It takes $2.6 million to be “wealthy” in Southern California.
Or so says a recent poll of local residents.
When the Charles Schwab brokerage asked 500 adults in Los Angeles, Orange and Ventura counties how much a person needed to own to be considered “wealthy,” that lofty net worth was the average local response. Compare that nest egg to a $2.4 million target for being wealthy found in the same poll of adults conducted nationwide.
It is not a total surprise in a high-cost region like Southern California that the phrase “wealthy” has an inflated value. For example, two similar regional surveys released by Schwab — for Philadelphia and Houston, metro areas with lower costs of living — had locals in both towns defining wealth at $1.7 million and above.
And possibly because of the expensive nature of living in Southern California, the Schwab poll also suggests locals can be pretty astute when it comes to making long-term monetary strategies, but the region’s populace is relatively weak when it comes to managing a household budget.
Southern Californians scored better vs. the national norm on the brokerage’s “modern wealth index” — poll tabulations that weigh wealth-building skills.
The index showed Southern Californians scoring better at financial planning, financial confidence and staying on that plan while tying with the typical American’s ability for saving and investing.

_Material supplied_

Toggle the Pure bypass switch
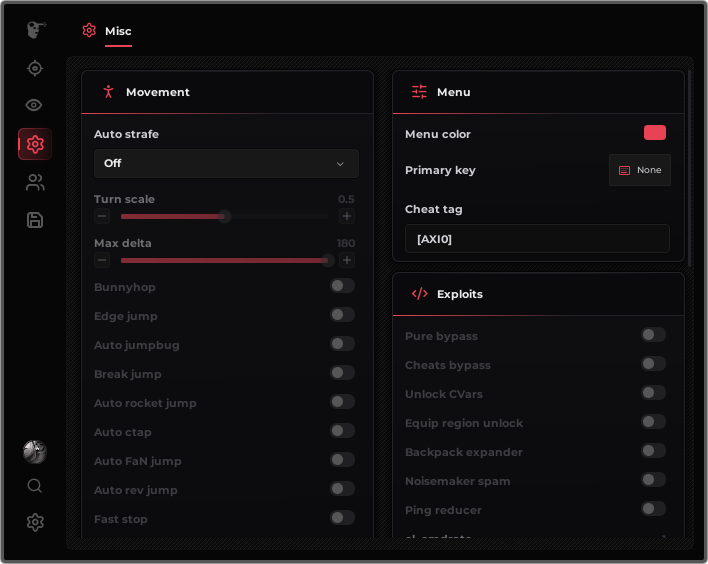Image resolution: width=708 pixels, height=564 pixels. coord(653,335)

--

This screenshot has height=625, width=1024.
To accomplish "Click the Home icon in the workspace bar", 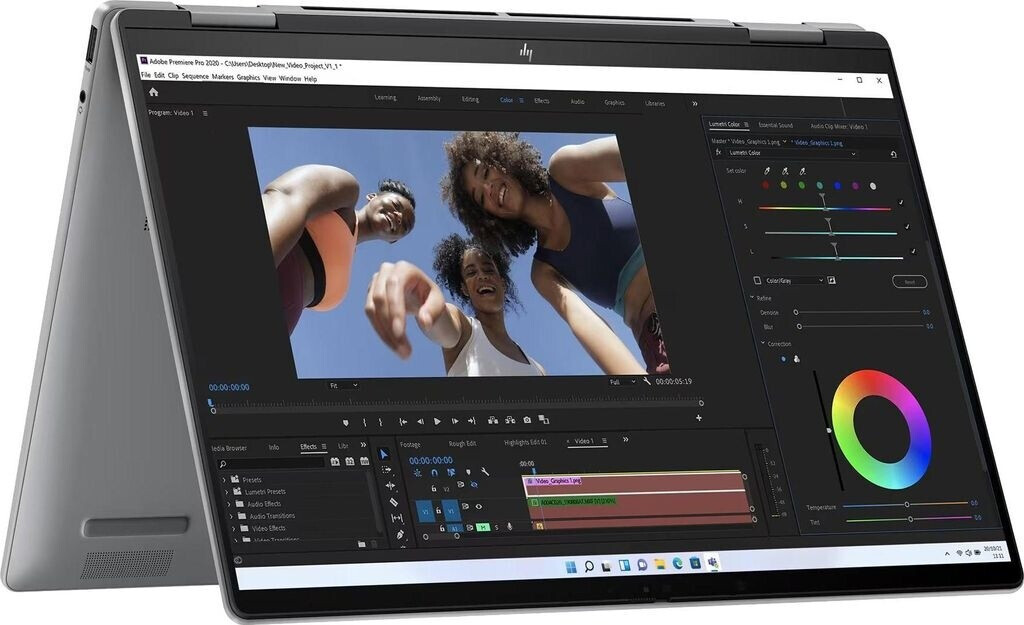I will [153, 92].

_Exercise requirements_
1. In the article on the Southern California wealth poll, rewrite the part that opens with the words containing "And possibly because" and closes with "weigh wealth-building skills.", replacing "household budget" with "family budget".
2. According to the article on the Southern California wealth poll, what net worth did the nationwide poll give as the target for being wealthy?
3. Continue the article on the Southern California wealth poll from its last sentence.

_Written answers_
1.
And possibly because of the expensive nature of living in Southern California, the Schwab poll also suggests locals can be pretty astute when it comes to making long-term monetary strategies, but the region’s populace is relatively weak when it comes to managing a family budget.
Southern Californians scored better vs. the national norm on the brokerage’s “modern wealth index” — poll tabulations that weigh wealth-building skills.

2. $2.4 million

3.
On the other hand, the survey found Southern Californians like to spend zealously, too — a budget-busting habit that only adds the financial pressure of living in a high-cost region.
Locals told pollsters they are more likely to spend zestfully on taxi rides, entertainment, popular restaurants, $4 coffees and frivolous clothing purchases than their national counterparts. And Southern California’s millennials spend even more in these categories than the regional average.
“The cost of living here makes it even more crucial for people to stay focused on factors they can control, like their spending and savings habits, to help manage their wealth and stay on track toward their goals,” Casey Mervine, a financial consultant at the Charles Schwab branch in Torrance, said in the report.
One curious finding, a subtle but perhaps meaningful difference, was how Southern Californians defined wealth vs. the typical American.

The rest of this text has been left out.